*Supplied passage:*
=== Section Start ===

For this assignment I wanted to see how two NBA teams compared on twitter. The first team I chose was the Boston Celtics, my favorite team, and the second team was the Philadelphia 76ers. The Celtics have had an up and down season so far, while the 76ers are one of the worst teams in the league so far. I thought this would be an interesting comparison because Boston (and New England) is known for strongly supporting their sports teams, but the same can’t always be said for Philadelphia basketball fans. I think the sentiments of the tweets for each team could be especially interesting to compare.
First I loaded all the libraries I’ll need.
library(twitteR)
library(tidytext)
library(stringr)
library(ggplot2)
library(dplyr)
library(knitr)
library(wordcloud2)
Then I logged in to twitter.
First I pulled the last 1000 tweets that used #Celtics and created a dataframe.
num_tweets <- 1000
Celtics <- searchTwitter('#Celtics', n = num_tweets)
Celtics_df <- twListToDF(Celtics)
head(Celtics_df)
Next I looked at the tweet count by platform.
Celtics_df$statusSource = substr(Celtics_df$statusSource,
regexpr('>', Celtics_df$statusSource) + 1,
regexpr('</a>', Celtics_df$statusSource) - 1)
Celtics_platform <- Celtics_df %>% group_by(statusSource) %>%
summarize(n = n()) %>%
mutate(percent_of_tweets = n/sum(n)) %>%
arrange(desc(n))
kable(Celtics_platform %>% top_n(10))

=== Section End ===

*Set of tasks:*
1/ Can you write out the part of the Celtics and 76ers post that opens with the words containing "Celtics_df <- twListToDF(Celtics)" and closes with "Celtics_df$statusSource) - 1)", switching "statusSource" to "platform_source" everywhere it occurs?
2/ Could you pick up the Celtics and 76ers Twitter post after its last line and continue it?
What comes next is separate material, not part of the Celtics and 76ers post.

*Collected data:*
=== Section Start ===

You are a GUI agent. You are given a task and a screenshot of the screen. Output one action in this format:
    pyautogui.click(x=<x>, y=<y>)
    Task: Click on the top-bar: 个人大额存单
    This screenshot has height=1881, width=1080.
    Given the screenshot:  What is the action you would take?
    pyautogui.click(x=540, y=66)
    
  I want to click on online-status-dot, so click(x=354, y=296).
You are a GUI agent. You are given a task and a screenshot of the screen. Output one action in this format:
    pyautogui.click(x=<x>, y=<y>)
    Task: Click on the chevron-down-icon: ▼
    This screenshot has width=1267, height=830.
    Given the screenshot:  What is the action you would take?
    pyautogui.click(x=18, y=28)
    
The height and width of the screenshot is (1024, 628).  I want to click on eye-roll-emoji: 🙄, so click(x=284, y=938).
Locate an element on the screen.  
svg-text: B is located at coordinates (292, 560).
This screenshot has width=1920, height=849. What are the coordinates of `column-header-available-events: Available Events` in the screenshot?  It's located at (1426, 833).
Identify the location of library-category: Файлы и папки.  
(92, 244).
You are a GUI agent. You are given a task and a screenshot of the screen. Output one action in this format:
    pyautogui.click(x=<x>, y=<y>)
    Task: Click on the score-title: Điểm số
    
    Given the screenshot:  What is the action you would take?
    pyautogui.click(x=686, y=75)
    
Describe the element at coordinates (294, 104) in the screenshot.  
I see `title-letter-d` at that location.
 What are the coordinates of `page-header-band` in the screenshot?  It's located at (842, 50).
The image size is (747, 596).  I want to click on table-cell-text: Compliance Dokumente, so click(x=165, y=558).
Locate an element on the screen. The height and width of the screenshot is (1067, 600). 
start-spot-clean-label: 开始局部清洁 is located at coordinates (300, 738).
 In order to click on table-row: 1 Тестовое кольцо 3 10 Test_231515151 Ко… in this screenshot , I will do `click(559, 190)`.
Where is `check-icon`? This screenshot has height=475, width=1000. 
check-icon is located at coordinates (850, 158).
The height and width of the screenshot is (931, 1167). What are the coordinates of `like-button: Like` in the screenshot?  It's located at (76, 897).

=== Section End ===

*Answers given:*
1/
Celtics_df <- twListToDF(Celtics)
head(Celtics_df)
Next I looked at the tweet count by platform.
Celtics_df$platform_source = substr(Celtics_df$platform_source,
regexpr('>', Celtics_df$platform_source) + 1,
regexpr('</a>', Celtics_df$platform_source) - 1)

2/
statusSource | n | percent_of_tweets |
---|---|---|
Twitter for iPhone | 347 | 0.347 |
Twitter for Android | 294 | 0.294 |
Twitter Web Client | 112 | 0.112 |
IFTTT | 87 | 0.087 |
SocialOomph | 41 | 0.041 |
TweetDeck | 32 | 0.032 |
Twitter for iPad | 23 | 0.023 |
6 | 0.006 | |
Libsyn On-Publish | 6 | 0.006 |
celtics_fanly | 5 | 0.005 |
Hootsuite | 5 | 0.005 |
It looks like two of the most popular platforms are cellphones. This might be from fans that are tweeting while watching the game live, or at a bar.
After that I wanted to see if there were any superfans that showed up in the most active users.
kable(Celtics_df %>%
group_by(screenName) %>%
summarize(n = n()) %>%
mutate(percent_of_tweets = n/sum(n)) %>%
arrange(desc(n)) %>%
top_n(10))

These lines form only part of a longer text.